Source information below:
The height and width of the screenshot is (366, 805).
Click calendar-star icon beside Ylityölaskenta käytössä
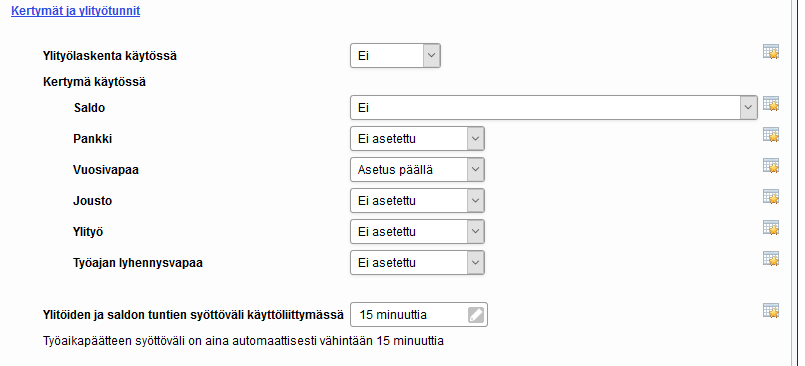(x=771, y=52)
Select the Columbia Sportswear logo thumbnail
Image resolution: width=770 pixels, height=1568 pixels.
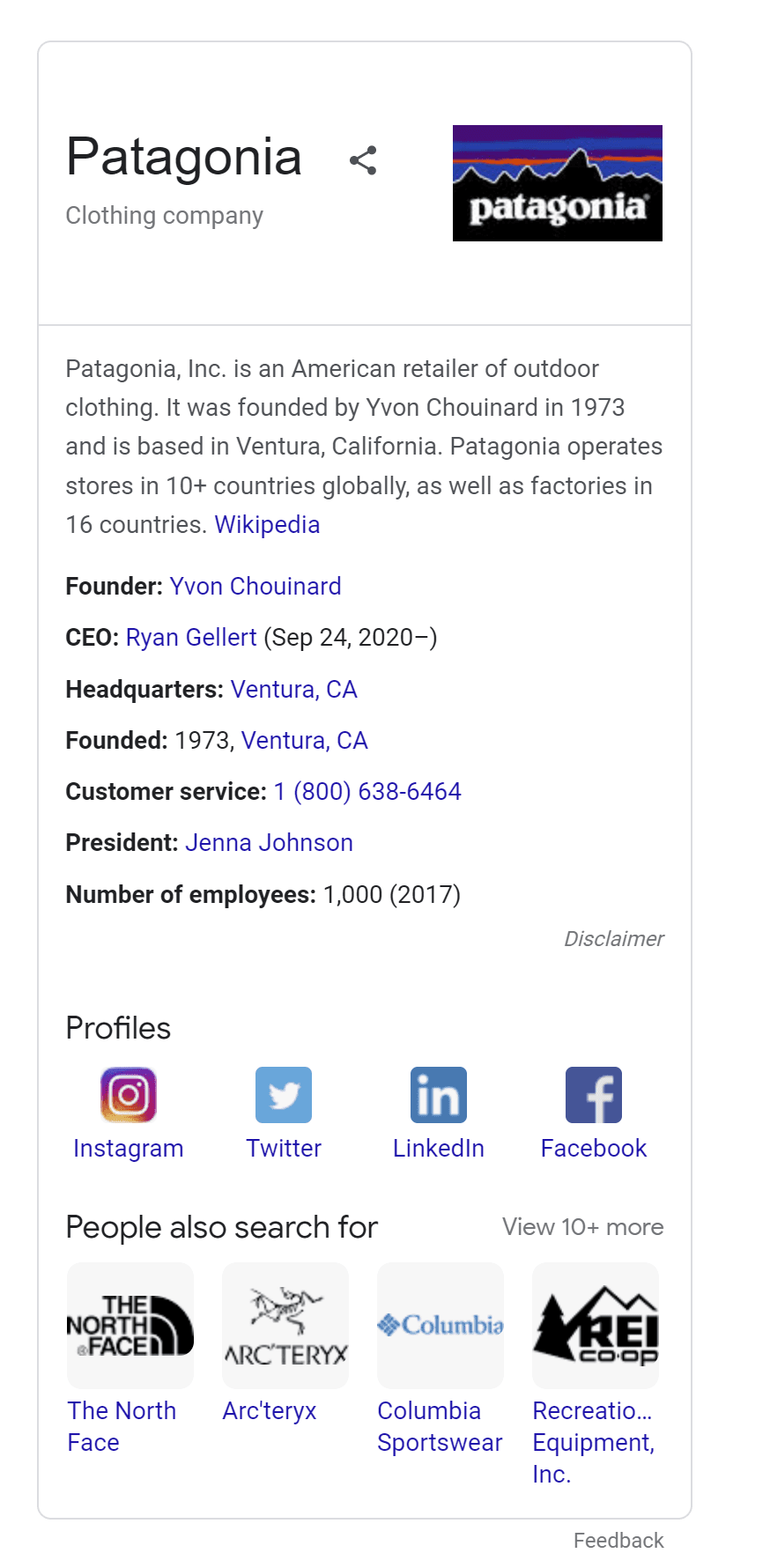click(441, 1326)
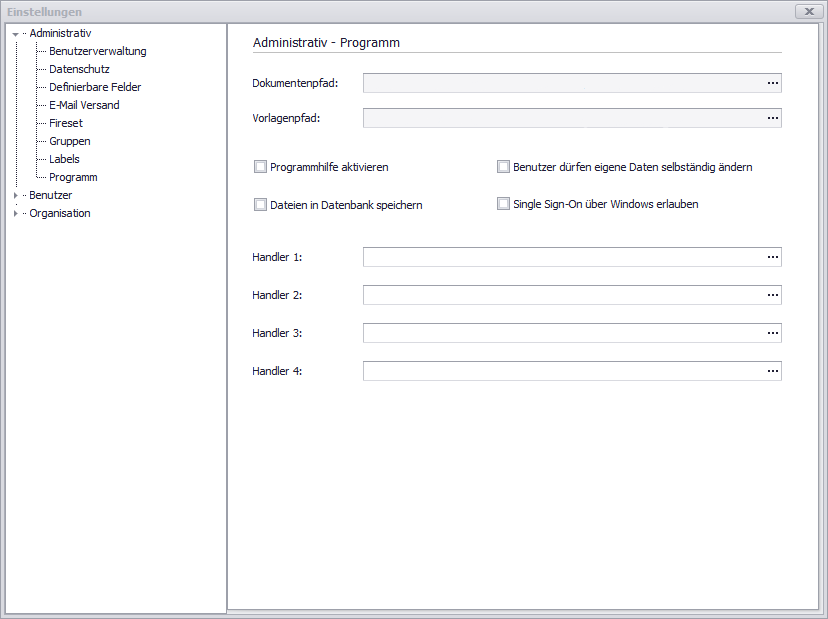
End of Source information.
* _What needs to be done_:
Each entry above should be written out again exactly, without its pictures.

* _Response below_:
The height and width of the screenshot is (366, 805).
Click calendar-star icon beside Ylityölaskenta käytössä
(x=771, y=52)
Select the Columbia Sportswear logo thumbnail
Image resolution: width=770 pixels, height=1568 pixels.
click(441, 1326)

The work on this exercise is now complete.